The challenge for Khan will be to demonstrate - in word and on the ground - that he is generating value for money. That the additional £20 bill for Transport for London will see an improvement in services, and that the Met can be reformed. This is the bread and butter of city politics, and it is all up for debate over the coming months.
A shift from the West
The tone in Westminster, across European capitals and even in Washington, is changing. That Israel’s war against Hamas cannot continue indefinitely as is.
This week, the Foreign Secretary called for a “sustainable ceasefire”. This represents a change from the humanitarian pauses previously called for, but falls short for an immediate ceasefire. That this call from Lord Cameron came in a joint article with the German foreign minister added to its weight.
Israel has a clear right to defend itself from terrorism. Hamas’s brutal attack on October 7, in which 1,200 Israelis were murdered, women raped and more than 200 people taken hostage, was an appalling crime. Yet world leaders, including friends of Israel, have grown increasingly loud in saying that too many Palestinian civilians have died in the resulting war against Hamas.

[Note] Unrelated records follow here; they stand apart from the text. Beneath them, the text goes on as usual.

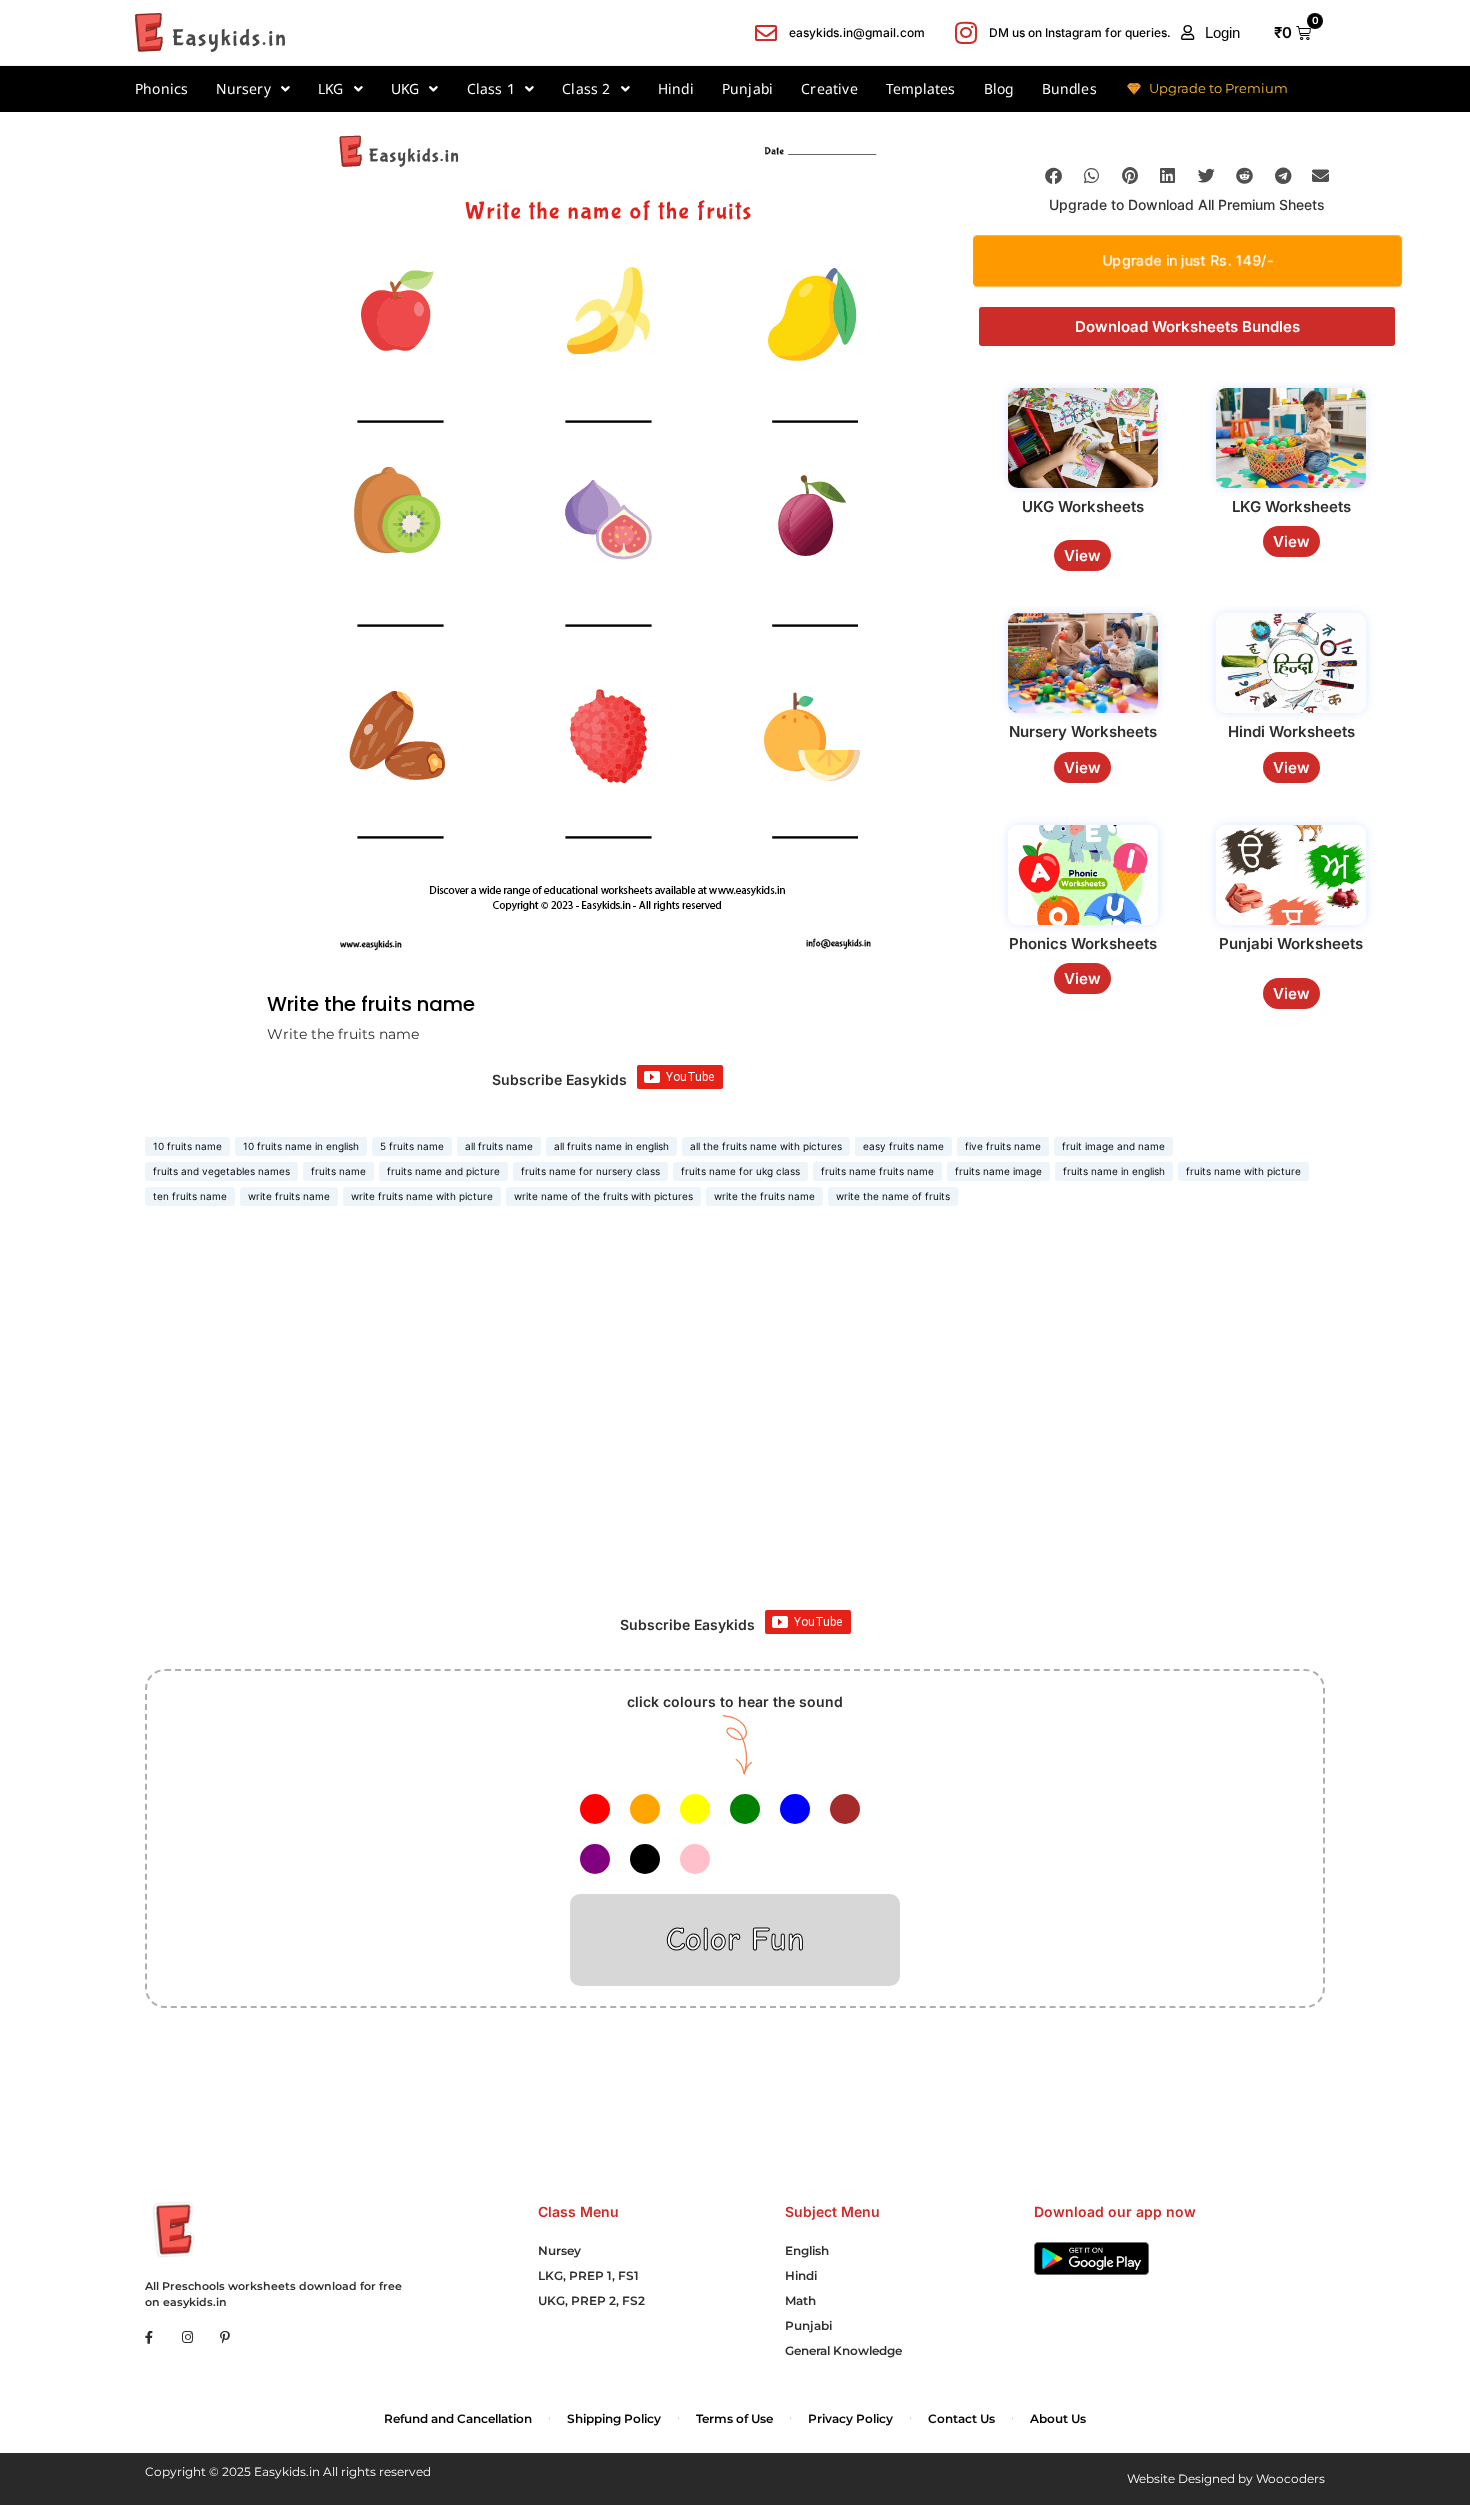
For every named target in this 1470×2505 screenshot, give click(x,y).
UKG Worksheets (1083, 506)
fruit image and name (1113, 1146)
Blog (999, 88)
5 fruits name (412, 1146)
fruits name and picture (443, 1171)
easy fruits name (903, 1146)
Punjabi (747, 88)
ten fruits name (190, 1196)
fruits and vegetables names (221, 1171)
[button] (1210, 33)
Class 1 (491, 88)
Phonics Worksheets (1083, 943)
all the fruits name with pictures (766, 1146)
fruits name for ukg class (740, 1171)
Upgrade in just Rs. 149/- (1187, 259)
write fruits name (289, 1196)
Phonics (161, 88)
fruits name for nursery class (590, 1171)
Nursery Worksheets (1083, 731)
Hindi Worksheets (1291, 731)
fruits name (338, 1171)
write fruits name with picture (422, 1196)
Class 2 (586, 88)
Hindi (676, 88)
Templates (921, 88)
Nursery (243, 88)
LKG (331, 88)
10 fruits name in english (301, 1146)
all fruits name (499, 1146)
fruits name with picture (1243, 1171)
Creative (829, 88)
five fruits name (1003, 1146)
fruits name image (998, 1171)
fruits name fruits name (877, 1171)
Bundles (1069, 88)
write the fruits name (764, 1196)
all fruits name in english (611, 1146)
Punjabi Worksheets (1291, 943)
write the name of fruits (893, 1196)
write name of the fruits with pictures (603, 1196)
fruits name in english (1114, 1171)
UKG (405, 88)
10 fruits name (187, 1146)
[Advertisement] (735, 1430)
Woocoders (1290, 2478)
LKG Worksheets (1291, 506)
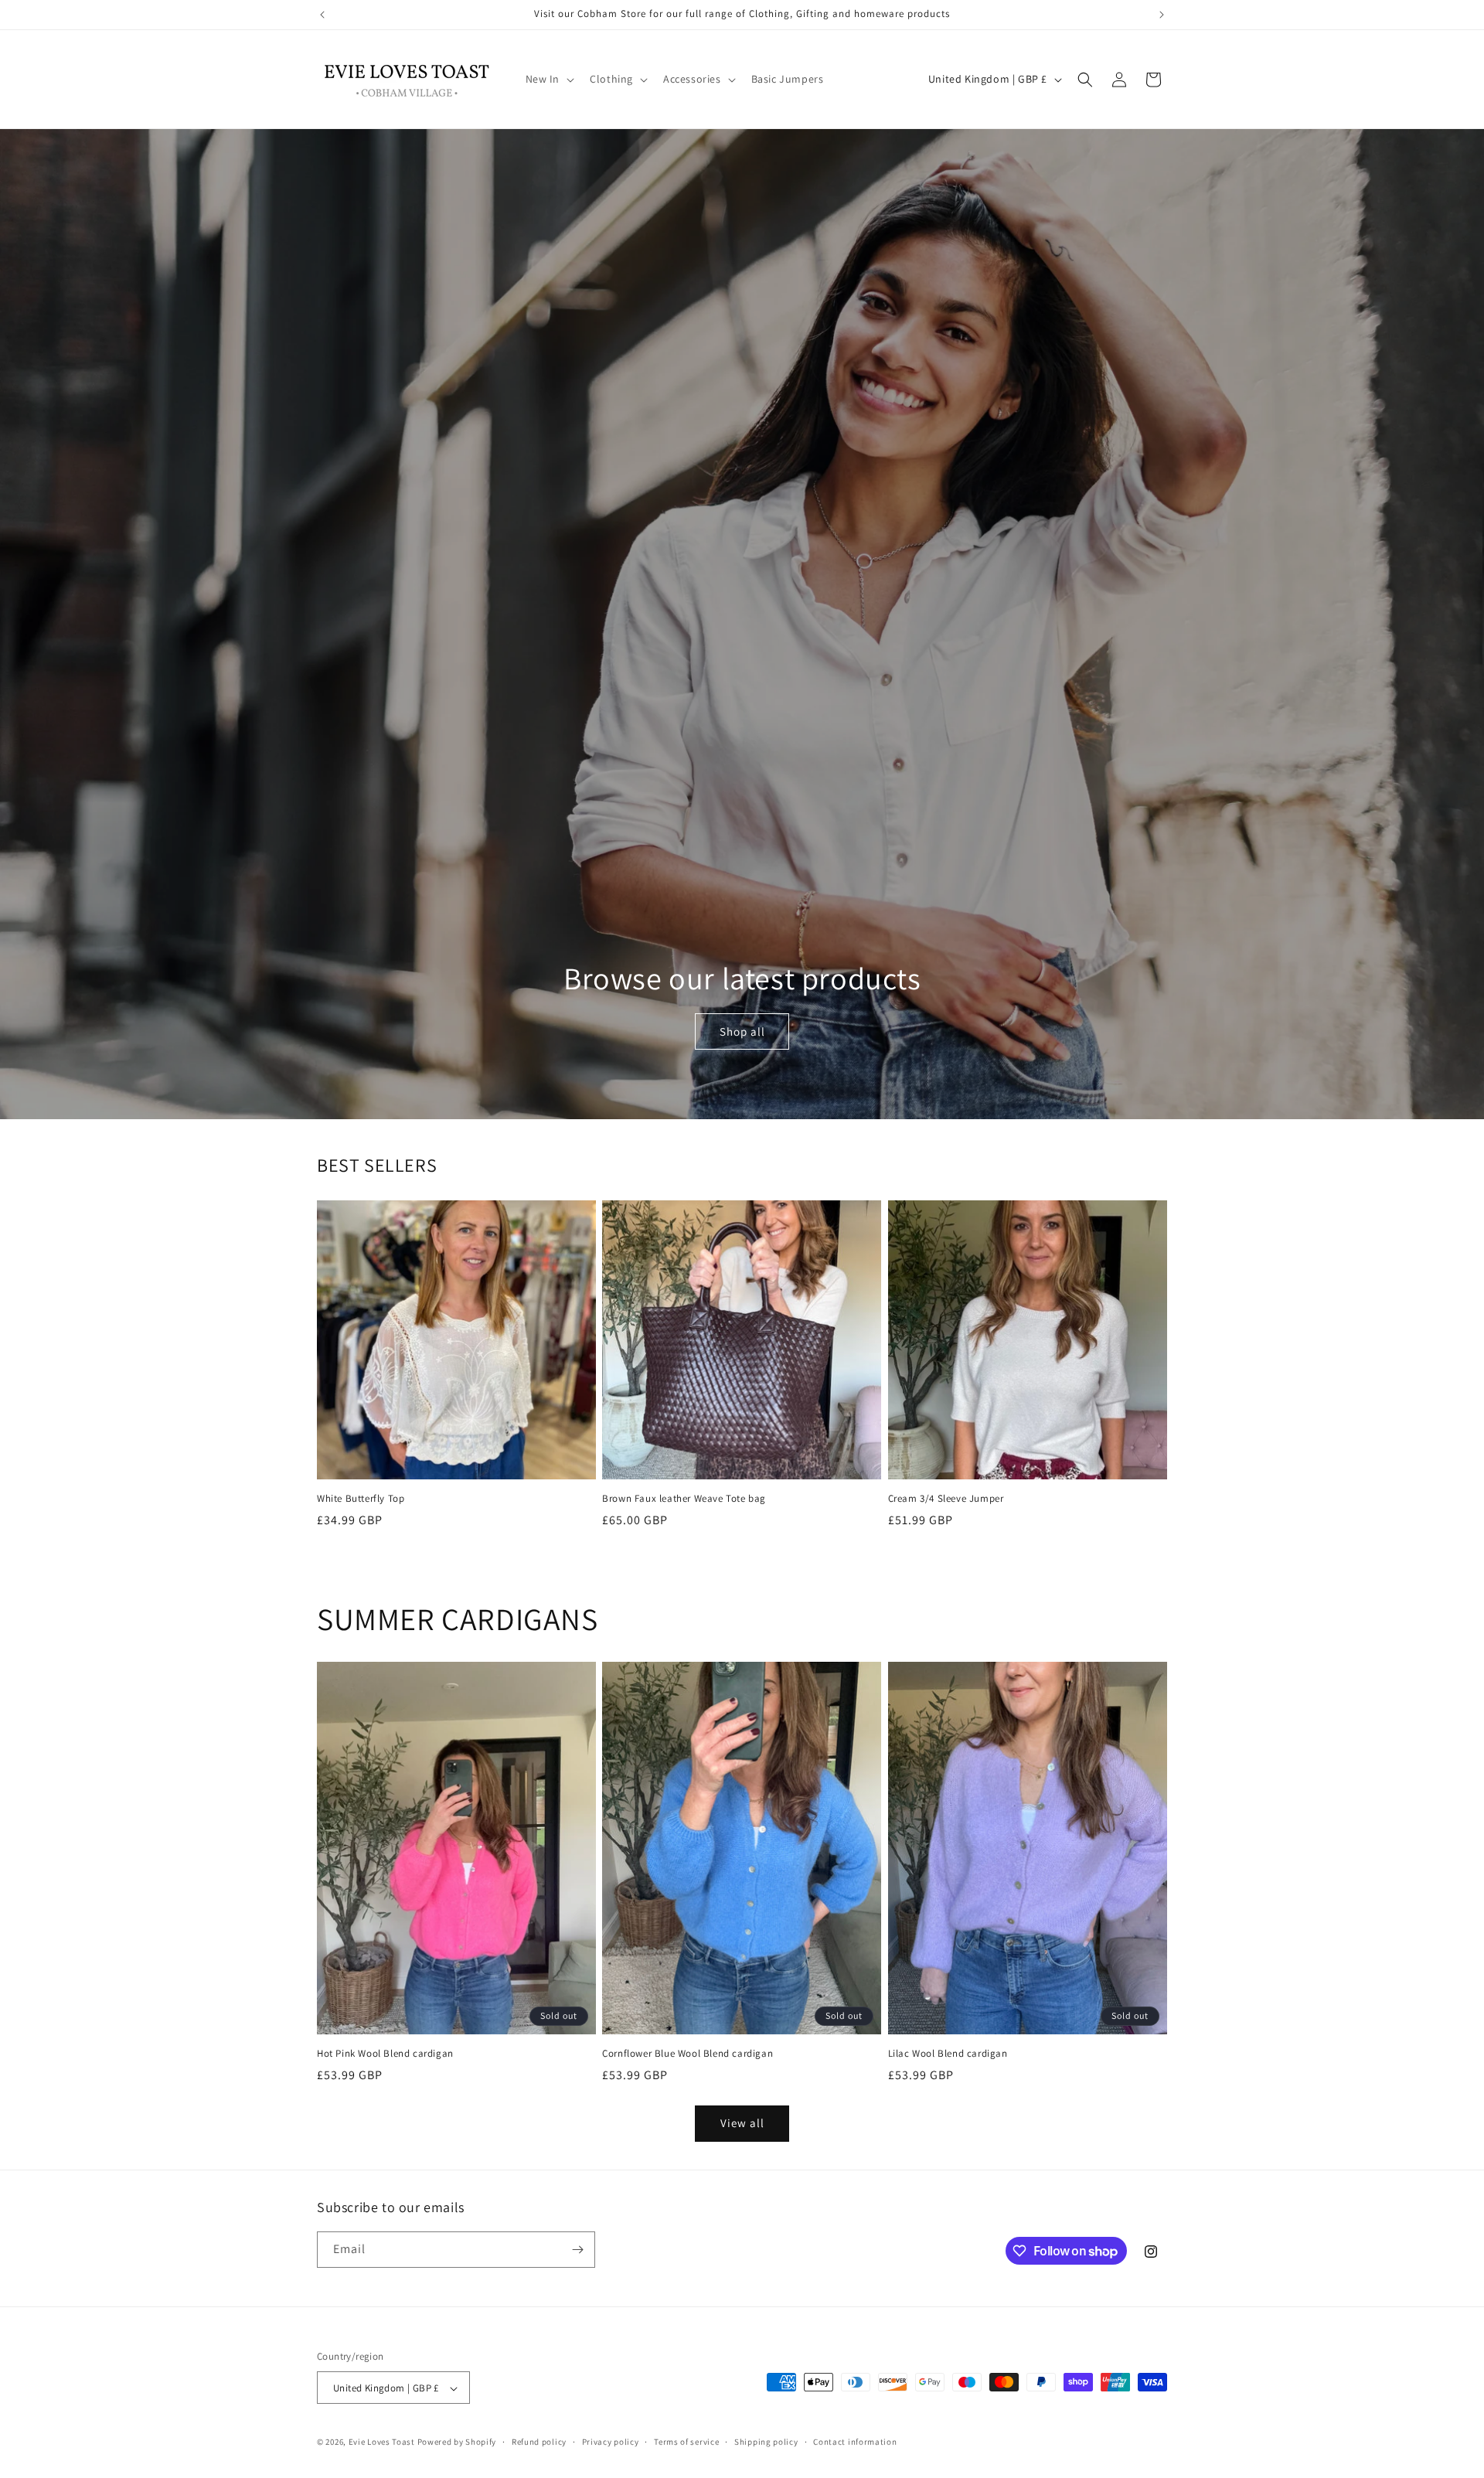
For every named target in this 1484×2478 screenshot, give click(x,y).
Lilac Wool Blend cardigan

To some extent, this is a well-trodden path. Israel suffers an appalling terrorist attack, the country responds with overwhelming force, and the support of Western leaders erodes until a ceasefire is called for. We may be seeing that pattern once again.
This time, however, is more difficult, because of the scale of the Hamas atrocity and the ferocity of the Israeli response. Moreover, even if Hamas were to be militarily defeated, it is unclear who or what would assume the administration of Gaza, which is facing a humanitarian catastrophe.
A political vacuum is unlikely to provide safety or security for either Palestinians or Israelis.
British Museum's exciting redevelopment
What is sometimes lost in the media coverage of the British Museum is that London is host to perhaps the greatest collection of historical and cultural artifacts in the world.
And today, the museum has announced exciting new steps in its plan to restore the Bloomsbury site, including new locations and facilities. The scale of the redevelopment is hugely significant, while an international architectural competition to reimagine one-third of the galleries is to be launched in the spring. It will house items ranging from nails from the Sutton Hoo ship burial to rare Peruvian fabrics and ancient fingerprints preserved on 5,000-year-old antler picks.
A multi-year partnership with BP, which will provide £50 million over 10 years, will ensure that millions of visitors will continue to be able to access the museum's extraordinary collections, not only during the works themselves, but for generations to come.